• [TASK REQUIREMENTS]:
Restate word for word the line containing "Task: Open the 'Рекламируется" and all remaining lines of the entries below.

• [EXERCISE DATA]:
# # # # #
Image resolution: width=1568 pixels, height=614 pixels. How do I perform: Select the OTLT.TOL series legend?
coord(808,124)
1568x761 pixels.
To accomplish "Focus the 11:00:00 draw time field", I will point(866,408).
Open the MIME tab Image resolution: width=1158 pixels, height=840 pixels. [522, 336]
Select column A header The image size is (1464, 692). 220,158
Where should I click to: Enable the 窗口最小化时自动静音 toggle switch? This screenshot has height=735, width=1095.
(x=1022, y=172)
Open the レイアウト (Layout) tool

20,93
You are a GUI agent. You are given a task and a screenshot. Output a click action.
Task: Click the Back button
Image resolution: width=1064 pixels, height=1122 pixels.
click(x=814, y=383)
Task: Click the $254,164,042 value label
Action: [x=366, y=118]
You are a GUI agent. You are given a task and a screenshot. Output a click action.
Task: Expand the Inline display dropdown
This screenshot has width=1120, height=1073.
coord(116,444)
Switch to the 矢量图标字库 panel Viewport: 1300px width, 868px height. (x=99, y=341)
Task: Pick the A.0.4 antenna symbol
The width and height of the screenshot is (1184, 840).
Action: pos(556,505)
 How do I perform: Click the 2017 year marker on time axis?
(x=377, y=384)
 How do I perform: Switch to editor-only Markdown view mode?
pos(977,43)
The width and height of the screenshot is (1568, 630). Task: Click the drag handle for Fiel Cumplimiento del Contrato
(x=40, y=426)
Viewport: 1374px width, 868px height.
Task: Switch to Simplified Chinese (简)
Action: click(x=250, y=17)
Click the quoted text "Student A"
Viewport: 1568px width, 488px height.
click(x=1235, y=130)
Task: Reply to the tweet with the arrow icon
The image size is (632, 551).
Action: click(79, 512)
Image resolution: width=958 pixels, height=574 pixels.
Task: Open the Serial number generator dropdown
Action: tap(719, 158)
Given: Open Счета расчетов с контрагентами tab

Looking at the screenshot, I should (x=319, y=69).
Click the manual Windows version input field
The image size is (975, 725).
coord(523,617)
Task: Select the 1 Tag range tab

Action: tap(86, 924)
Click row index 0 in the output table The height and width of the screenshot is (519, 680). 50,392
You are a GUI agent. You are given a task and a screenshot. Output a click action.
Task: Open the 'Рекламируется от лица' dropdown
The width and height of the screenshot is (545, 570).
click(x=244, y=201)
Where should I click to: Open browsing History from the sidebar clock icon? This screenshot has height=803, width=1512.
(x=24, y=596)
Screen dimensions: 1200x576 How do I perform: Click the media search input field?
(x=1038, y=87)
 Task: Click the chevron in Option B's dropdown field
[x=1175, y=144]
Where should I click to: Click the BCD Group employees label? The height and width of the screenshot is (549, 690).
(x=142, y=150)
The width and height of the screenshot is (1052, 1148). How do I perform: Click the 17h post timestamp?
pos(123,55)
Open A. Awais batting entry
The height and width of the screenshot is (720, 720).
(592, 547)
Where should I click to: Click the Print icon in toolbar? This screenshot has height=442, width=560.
# # # # #
• [TASK RESPONSE]:
Task: Open the 'Рекламируется от лица' dropdown
The width and height of the screenshot is (545, 570).
click(x=244, y=201)
Where should I click to: Open browsing History from the sidebar clock icon? This screenshot has height=803, width=1512.
(x=24, y=596)
Screen dimensions: 1200x576 How do I perform: Click the media search input field?
(x=1038, y=87)
 Task: Click the chevron in Option B's dropdown field
[x=1175, y=144]
Where should I click to: Click the BCD Group employees label? The height and width of the screenshot is (549, 690).
(x=142, y=150)
The width and height of the screenshot is (1052, 1148). How do I perform: Click the 17h post timestamp?
pos(123,55)
Open A. Awais batting entry
The height and width of the screenshot is (720, 720).
(592, 547)
Where should I click to: Click the Print icon in toolbar? This screenshot has height=442, width=560.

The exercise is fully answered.